DATA SECTION

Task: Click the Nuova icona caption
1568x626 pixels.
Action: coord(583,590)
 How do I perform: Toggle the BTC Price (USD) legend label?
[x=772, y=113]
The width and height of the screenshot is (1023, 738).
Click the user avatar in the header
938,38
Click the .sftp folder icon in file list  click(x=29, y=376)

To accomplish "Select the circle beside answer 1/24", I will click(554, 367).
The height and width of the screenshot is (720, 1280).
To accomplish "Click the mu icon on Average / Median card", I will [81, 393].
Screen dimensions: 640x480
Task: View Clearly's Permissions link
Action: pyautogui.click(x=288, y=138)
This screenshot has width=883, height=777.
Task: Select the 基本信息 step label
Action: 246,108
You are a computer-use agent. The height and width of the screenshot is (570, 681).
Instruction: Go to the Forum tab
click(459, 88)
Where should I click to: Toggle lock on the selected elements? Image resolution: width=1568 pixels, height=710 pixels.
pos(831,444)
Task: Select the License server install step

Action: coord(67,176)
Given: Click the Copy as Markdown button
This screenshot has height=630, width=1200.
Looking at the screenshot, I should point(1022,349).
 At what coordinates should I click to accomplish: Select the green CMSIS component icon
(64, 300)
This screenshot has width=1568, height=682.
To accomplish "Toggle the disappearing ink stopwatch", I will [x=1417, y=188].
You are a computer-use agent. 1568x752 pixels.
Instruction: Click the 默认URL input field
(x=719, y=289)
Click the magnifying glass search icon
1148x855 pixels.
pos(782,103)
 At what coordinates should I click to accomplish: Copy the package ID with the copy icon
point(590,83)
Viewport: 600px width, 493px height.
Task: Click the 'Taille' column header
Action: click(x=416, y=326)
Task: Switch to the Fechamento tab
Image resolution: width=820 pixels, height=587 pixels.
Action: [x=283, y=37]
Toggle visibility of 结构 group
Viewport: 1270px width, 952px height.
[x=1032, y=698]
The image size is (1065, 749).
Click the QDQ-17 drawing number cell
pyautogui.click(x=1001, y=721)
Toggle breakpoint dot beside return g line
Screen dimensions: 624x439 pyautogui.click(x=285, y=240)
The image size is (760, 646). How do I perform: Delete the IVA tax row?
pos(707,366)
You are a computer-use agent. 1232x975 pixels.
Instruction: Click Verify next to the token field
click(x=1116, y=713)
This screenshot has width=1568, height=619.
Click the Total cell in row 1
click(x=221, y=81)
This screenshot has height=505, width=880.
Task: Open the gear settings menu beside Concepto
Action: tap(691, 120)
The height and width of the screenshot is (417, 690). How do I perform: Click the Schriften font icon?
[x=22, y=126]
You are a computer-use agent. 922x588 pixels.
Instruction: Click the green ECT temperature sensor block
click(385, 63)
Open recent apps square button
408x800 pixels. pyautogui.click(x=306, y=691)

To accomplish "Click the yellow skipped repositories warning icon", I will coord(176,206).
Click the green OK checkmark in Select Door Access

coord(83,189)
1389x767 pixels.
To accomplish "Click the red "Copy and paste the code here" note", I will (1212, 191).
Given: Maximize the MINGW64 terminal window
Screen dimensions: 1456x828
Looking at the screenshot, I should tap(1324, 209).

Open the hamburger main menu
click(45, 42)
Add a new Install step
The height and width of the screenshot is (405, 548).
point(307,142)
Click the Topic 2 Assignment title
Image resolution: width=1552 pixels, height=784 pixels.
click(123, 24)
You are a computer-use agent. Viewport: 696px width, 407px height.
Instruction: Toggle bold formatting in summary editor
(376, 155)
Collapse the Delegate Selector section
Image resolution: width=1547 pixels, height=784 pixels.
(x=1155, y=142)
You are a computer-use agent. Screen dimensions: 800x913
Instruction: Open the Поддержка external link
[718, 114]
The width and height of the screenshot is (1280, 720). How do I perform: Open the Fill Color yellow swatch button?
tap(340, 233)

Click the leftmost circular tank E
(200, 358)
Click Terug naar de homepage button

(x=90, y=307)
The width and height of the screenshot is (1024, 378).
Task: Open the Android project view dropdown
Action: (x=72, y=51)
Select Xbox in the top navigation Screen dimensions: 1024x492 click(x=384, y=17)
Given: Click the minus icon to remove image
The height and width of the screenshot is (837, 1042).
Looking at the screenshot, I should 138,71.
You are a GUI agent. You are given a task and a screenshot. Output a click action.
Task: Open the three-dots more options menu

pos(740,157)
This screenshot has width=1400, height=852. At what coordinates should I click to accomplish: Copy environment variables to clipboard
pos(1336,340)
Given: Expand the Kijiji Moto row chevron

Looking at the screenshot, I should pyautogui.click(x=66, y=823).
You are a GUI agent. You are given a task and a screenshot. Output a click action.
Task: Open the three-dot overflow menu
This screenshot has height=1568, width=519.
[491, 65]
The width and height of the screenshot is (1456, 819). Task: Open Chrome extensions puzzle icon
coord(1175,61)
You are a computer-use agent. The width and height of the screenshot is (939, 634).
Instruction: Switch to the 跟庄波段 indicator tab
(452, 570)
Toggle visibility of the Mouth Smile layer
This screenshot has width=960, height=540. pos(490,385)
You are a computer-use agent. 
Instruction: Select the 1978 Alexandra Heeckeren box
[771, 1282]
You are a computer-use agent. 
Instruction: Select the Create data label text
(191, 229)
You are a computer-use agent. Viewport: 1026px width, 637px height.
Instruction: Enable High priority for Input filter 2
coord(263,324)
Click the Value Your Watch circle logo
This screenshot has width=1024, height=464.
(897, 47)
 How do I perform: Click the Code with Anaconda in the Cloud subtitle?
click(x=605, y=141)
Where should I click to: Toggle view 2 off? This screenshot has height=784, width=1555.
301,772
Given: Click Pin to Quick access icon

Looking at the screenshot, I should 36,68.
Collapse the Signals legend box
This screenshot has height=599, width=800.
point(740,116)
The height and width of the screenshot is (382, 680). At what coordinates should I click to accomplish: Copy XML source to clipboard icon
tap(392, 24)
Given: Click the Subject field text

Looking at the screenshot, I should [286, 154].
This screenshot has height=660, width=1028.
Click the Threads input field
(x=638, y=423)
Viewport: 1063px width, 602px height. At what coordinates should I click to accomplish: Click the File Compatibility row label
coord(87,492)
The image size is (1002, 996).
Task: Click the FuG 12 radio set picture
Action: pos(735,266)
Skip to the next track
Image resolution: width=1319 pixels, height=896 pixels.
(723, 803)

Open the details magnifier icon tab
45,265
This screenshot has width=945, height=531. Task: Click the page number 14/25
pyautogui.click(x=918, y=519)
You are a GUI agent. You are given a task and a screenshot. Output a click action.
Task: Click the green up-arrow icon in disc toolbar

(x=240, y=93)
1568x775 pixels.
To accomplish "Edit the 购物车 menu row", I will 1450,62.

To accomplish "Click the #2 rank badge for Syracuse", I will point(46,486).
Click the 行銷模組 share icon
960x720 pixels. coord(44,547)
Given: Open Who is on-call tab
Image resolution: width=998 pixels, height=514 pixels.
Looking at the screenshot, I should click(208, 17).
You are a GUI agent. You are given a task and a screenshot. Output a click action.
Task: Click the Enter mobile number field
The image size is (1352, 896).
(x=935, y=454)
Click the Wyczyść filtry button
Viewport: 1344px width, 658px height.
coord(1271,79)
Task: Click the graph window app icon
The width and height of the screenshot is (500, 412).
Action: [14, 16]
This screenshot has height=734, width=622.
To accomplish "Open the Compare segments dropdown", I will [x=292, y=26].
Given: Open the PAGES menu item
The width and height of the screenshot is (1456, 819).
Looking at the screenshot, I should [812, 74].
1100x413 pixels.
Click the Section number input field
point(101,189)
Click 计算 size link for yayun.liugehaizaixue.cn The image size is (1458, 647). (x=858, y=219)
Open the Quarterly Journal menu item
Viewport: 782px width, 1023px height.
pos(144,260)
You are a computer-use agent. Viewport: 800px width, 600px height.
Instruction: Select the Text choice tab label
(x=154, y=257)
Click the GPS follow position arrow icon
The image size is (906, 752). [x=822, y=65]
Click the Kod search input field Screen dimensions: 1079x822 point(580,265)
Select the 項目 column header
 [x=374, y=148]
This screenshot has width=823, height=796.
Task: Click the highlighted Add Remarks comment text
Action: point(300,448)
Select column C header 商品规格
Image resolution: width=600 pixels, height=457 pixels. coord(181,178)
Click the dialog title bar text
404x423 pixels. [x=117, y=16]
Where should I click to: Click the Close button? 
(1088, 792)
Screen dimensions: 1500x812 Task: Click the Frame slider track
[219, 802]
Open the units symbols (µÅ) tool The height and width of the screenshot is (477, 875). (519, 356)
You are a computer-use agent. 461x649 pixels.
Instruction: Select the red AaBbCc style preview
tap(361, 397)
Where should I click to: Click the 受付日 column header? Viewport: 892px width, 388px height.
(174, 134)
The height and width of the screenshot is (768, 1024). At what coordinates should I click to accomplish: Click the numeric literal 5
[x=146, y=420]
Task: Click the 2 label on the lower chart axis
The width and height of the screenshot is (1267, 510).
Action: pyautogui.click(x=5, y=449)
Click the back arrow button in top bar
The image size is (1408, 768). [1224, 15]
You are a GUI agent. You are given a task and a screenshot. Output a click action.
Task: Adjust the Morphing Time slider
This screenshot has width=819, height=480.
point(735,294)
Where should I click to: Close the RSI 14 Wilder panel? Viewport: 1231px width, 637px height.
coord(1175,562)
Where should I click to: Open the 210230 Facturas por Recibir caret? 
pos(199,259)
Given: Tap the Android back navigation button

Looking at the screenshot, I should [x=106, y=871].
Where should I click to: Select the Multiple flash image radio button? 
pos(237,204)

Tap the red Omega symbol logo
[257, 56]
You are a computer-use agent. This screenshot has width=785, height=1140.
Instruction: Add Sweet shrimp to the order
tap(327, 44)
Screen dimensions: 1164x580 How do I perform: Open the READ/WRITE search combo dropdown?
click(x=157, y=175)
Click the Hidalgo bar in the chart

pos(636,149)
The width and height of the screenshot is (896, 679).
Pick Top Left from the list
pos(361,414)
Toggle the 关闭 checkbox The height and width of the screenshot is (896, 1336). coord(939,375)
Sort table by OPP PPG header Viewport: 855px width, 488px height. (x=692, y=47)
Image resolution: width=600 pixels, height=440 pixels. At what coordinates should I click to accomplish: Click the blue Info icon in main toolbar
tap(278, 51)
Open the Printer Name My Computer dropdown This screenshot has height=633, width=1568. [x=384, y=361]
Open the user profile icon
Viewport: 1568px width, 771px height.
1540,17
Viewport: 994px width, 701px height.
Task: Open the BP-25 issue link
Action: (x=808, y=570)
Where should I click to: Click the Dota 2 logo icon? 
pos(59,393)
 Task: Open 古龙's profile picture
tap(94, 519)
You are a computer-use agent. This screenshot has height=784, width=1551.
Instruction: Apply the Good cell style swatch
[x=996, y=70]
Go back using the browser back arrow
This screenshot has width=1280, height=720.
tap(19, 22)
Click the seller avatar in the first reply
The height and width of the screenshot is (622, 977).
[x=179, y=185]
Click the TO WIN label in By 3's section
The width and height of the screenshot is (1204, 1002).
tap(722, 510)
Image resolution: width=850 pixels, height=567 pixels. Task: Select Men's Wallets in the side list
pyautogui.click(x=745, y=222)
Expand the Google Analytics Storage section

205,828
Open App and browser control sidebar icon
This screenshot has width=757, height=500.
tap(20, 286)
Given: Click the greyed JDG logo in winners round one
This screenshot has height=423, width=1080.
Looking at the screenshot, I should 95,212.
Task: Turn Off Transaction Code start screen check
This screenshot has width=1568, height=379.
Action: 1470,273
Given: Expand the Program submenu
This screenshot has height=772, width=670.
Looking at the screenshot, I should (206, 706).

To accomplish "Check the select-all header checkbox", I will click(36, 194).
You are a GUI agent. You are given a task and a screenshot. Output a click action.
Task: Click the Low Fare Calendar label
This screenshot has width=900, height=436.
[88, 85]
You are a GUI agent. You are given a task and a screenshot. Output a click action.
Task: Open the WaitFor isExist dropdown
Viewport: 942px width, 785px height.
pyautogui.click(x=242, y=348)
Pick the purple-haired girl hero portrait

EXERCISE REQUIREMENTS
Show every line of the material above in which "Collapse" is present.

RESPONSE TO THIS TASK
Collapse the Delegate Selector section
Collapse the Signals legend box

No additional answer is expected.